A lot of these are common complaints with current and previous gen VR devices (size, weight, resolution, FOV, price, limited experiences).

The headset is without a doubt an improvement in many areas over current and previous gen VR devices, but it does nothing to solve many of the reasons most consumers won't ever use or consider using a current or prevous gen VR/AR device. Size, weight, cost, limited use cases, FOV, to name a few.

Regards,
SB
 
Low FOV feels limiting when trying to use it for what Apple is marketing.
For example, having to turn your head to see something to the side versus just moving your eyes to quickly reference something

That's an interesting argument to say the least. If ~110 of AVP is not enough in an isolation headset I can see 95% of companies concerned about low weight designs quitting overnight for see-through with >21:9.. That likely leaves former stranded and you won't get shrunk designs for a while.
 
That's an interesting argument to say the least. If ~110 of AVP is not enough in an isolation headset I can see 95% of companies concerned about low weight designs quitting overnight for see-through with >21:9.. That likely leaves former stranded and you won't get shrunk designs for a while.
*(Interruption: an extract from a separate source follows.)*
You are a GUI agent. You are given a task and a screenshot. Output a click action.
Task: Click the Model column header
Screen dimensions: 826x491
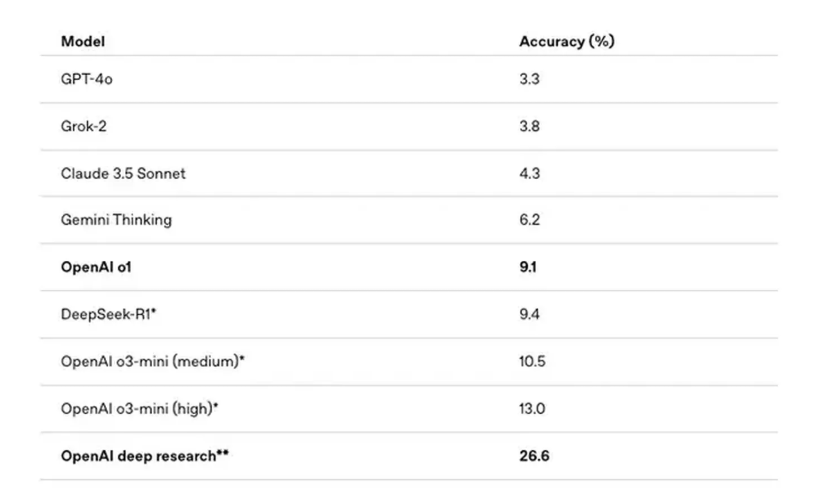83,41
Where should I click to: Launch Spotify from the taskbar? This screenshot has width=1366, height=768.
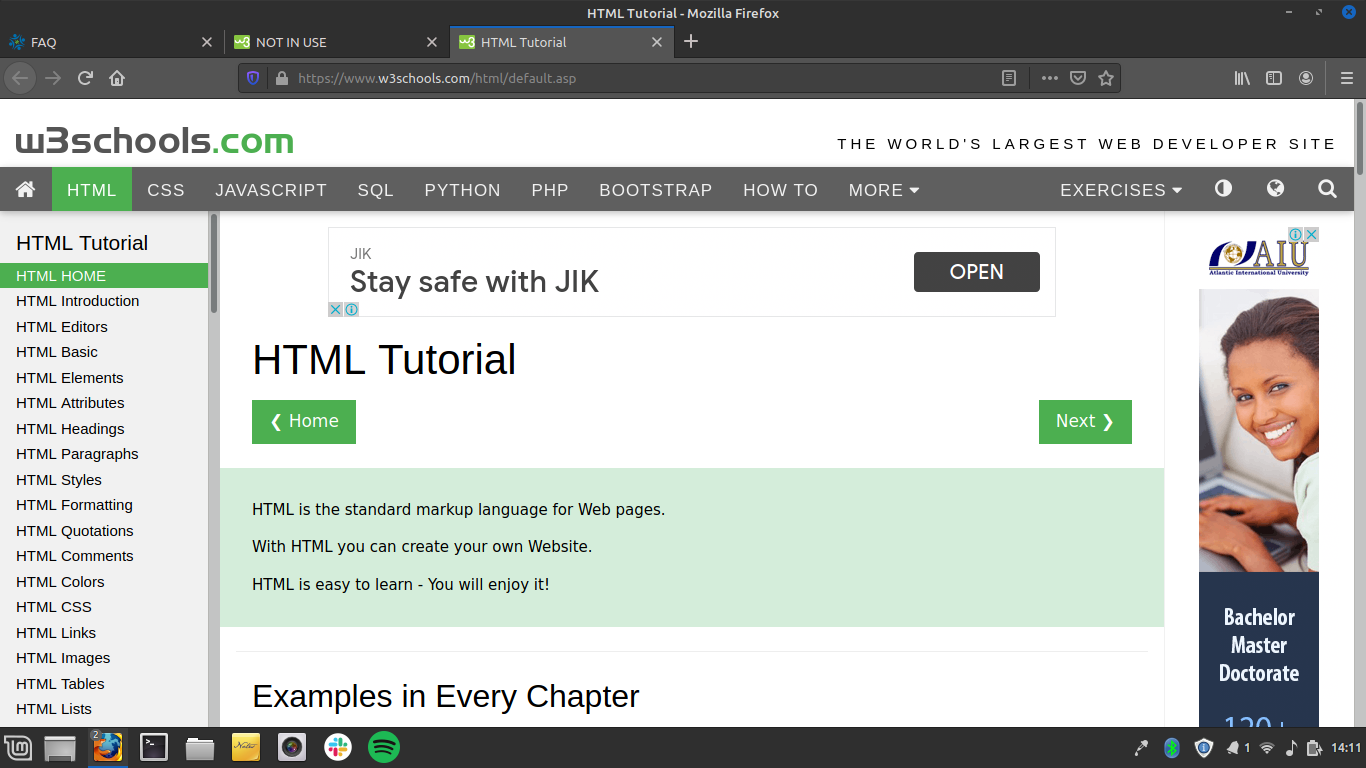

I'd say that it's a big part of why Apple (and Meta) have gone the pass through route. Cameras and reconstruction have a less uncertain path to improvement than see through optics.
 
Pass through is not a good option for AR, but the alternative is not generally a good option either. See through can mostly only project at infinity, there is some tech for projection at depth or always in focus but it generally has to make huge sacrifices in resolution and FoV of the augmentation layer. On top of any potential occlusion layer being very blurry and high attenuation.

Basically, it's all shit for general use. It's for niche applications, though I do think see through has the larger niche.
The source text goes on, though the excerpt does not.